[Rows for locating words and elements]
>>>
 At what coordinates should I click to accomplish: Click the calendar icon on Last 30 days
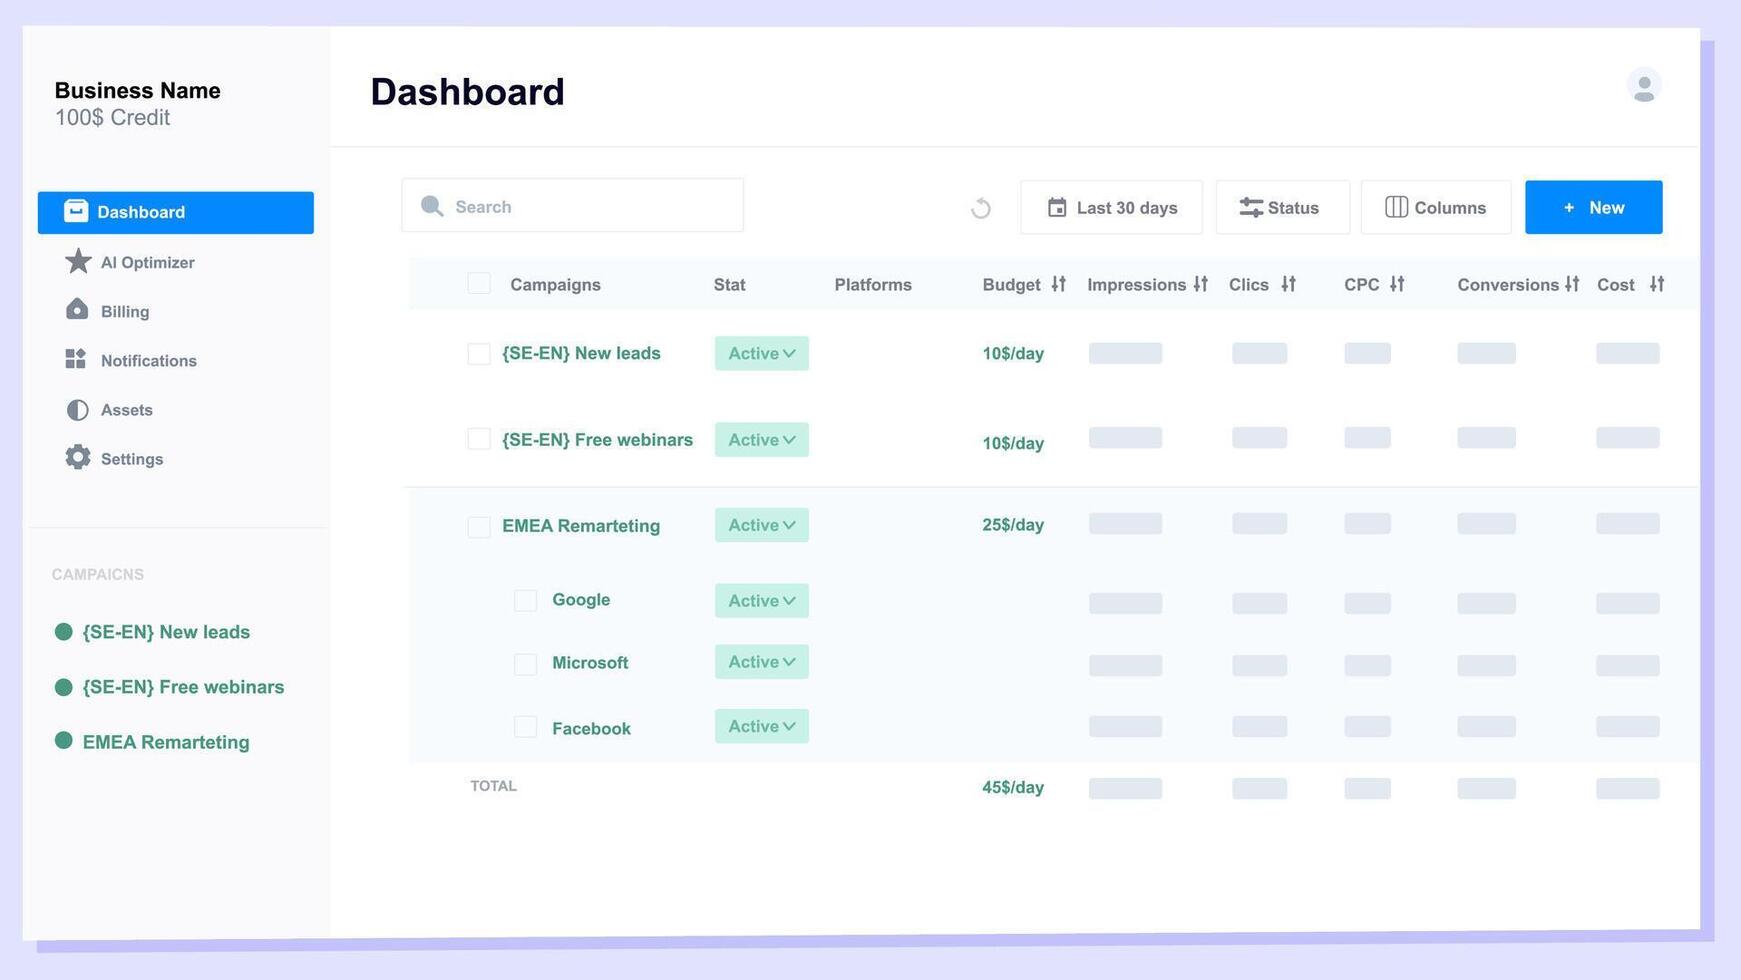coord(1057,207)
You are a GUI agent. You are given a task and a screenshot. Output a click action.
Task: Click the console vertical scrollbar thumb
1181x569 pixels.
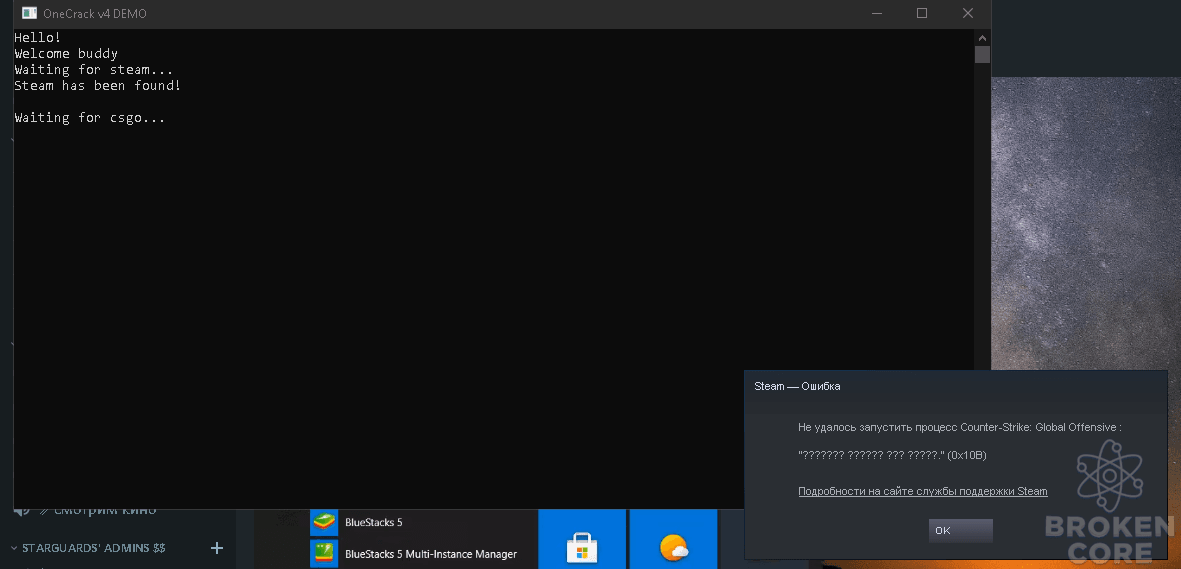[x=982, y=54]
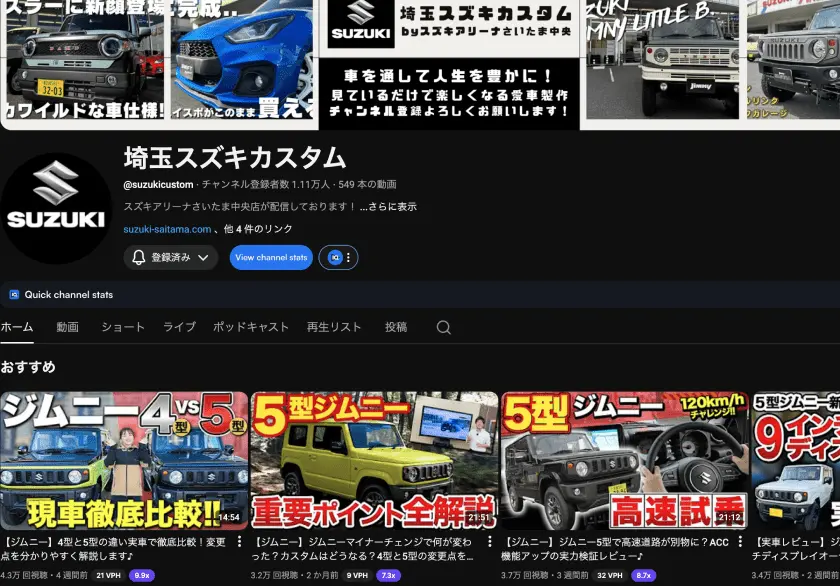
Task: Expand the 登録済み subscription dropdown chevron
Action: click(x=203, y=258)
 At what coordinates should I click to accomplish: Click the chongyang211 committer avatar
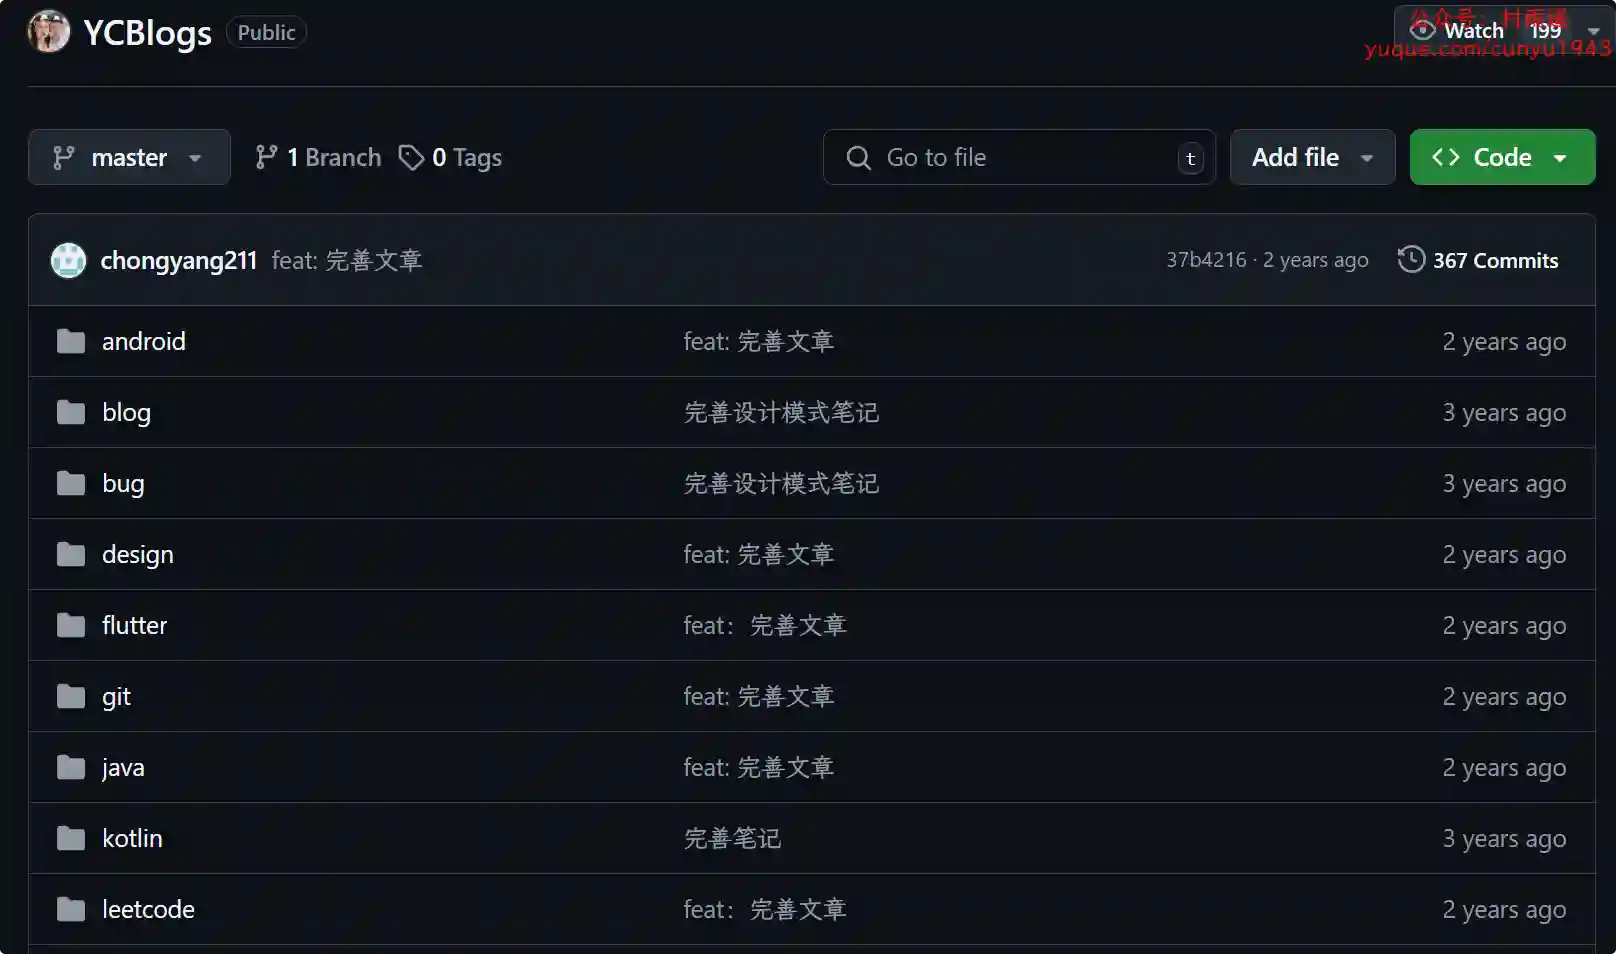tap(68, 260)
<<<
§ EXERCISE BRIEF:
Copy every row above word for word, and omit the pictures from your copy.

§ OUTPUT BELOW:
 At what coordinates should I click to accomplish: Click the calendar icon on Last 30 days
coord(1057,207)
You are a GUI agent. You are given a task and a screenshot. Output a click action.
Task: Click the console vertical scrollbar thumb
1181x569 pixels.
[x=982, y=54]
Task: Expand the 登録済み subscription dropdown chevron
Action: click(x=203, y=258)
 At what coordinates should I click to accomplish: Click the chongyang211 committer avatar
tap(68, 260)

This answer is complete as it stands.